残念ながら、あの子は私の「彼女」じゃなくて。

 寒くて、寒くて、冬用のマフラーを首に巻きつけて、出掛けなければならなかった。暖かくて、真っ赤な生地に千鳥格子が羽ばたきかけて、こちらを見ながら「そのマフラー似合ってるね。見習い魔女みたいだ」と言ってくれた。「今はまだ準一級ってところかな」まだ、修行中。けど魔女、嬉しい。


 テレポーテーションが現実にあったら、どこに行きたいか、話し合った。

 私はとにかく、暖かいところがいいと思い、友人にも会いたいし、シンガポールと答えた。微妙な顔をされてしまった。私はシンガポールにある、大きい植物園に行きたいの。そこに行けば、もう満足なのです。
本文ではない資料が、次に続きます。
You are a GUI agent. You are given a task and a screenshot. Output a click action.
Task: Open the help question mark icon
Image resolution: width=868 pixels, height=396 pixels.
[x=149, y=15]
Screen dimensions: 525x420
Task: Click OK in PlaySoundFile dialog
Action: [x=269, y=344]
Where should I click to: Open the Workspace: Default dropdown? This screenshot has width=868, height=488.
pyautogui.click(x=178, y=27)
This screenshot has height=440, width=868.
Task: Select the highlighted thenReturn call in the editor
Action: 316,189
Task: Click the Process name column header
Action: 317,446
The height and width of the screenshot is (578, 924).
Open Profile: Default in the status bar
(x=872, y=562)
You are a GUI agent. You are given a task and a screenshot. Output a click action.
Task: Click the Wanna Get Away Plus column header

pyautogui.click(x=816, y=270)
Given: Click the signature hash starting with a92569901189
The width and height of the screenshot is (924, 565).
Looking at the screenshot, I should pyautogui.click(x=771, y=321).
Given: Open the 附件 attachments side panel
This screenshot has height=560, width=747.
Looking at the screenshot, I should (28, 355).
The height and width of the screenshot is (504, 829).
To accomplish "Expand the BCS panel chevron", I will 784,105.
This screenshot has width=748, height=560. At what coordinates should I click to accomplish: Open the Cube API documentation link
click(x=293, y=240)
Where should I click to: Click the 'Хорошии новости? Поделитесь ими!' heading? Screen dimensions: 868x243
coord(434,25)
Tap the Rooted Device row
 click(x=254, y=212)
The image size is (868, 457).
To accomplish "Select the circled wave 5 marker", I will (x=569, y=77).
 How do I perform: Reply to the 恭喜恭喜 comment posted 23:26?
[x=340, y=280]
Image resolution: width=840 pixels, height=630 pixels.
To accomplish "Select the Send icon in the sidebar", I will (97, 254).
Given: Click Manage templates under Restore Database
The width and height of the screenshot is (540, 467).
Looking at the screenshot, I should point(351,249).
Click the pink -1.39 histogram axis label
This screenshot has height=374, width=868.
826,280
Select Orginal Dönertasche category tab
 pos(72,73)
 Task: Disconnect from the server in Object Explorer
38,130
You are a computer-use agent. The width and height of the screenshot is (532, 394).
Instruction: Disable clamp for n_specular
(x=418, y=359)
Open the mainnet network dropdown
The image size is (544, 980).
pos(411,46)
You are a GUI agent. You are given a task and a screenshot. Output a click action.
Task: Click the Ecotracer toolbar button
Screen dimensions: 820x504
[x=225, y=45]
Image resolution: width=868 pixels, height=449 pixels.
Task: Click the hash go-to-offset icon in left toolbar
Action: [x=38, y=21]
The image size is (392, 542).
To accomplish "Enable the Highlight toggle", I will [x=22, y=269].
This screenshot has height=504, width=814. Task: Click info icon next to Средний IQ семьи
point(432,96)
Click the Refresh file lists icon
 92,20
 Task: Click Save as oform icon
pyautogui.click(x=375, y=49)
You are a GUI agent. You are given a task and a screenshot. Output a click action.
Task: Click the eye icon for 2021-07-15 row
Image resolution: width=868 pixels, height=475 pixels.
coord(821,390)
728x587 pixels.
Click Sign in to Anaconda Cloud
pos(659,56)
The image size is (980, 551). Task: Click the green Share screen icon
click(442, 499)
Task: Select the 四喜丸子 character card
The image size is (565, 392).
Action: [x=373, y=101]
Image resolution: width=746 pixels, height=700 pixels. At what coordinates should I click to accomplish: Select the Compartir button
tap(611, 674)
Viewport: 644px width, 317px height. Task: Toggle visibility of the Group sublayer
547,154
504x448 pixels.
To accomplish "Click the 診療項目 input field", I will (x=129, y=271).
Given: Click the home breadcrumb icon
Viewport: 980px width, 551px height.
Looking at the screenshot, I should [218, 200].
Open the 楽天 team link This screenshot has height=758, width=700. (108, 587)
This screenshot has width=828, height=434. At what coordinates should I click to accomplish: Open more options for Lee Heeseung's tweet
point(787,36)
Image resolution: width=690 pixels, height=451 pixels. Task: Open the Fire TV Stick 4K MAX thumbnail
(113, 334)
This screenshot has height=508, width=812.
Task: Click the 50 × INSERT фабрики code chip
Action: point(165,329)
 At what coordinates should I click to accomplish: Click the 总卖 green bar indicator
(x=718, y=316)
 それかチュニジア。料理が美味しいと教えてもらったから。

 今思うと、カンボジアのアンコールワットでもいいな……。(場所ごと指名)


 君は京都が似合わない。とか言ってくるくせに、パリは似合う。というのは、よくわからない。うーん。寒いから、春の日差しが心地よい時に、テレポーテーションしたいねー。と返事してみたり。

 パリか……。パリコレを一度、見てみたいものです。綺麗なお姉さんたちの魅了されたいぜ。


 とか思った、おととい。昨日のことかと思っていたら、まさかの二日前で、驚いている。え、じゃあ昨日は何したっけ……?


 ……。


 あれ……。


 あれれ……。


 あ、そうだ。


 昨日は暗めの服を着て、靴とスカーフをお揃いに。そして極め付けに、隠れたピンク色を靴下に添えたんだよ。そうだそうだ。それでずっと師匠に「みて、いいでしょー!」って見せびらかしていたんだー!

 今日は一番好きな、靴下を履いた。靴下、家の中にいる時は嫌いになるけど、外だと好きになる。変ね。けど、そういうものかも知れない。


 記憶が、本当に駄目で、昨日のお昼に何を食べたか思い出すのも、時間がかかった。何でだろう。疲れているのかな……。わからない。


 そして、私は春が一番好き。服装も、暖かさも、賑わいも、想い出も。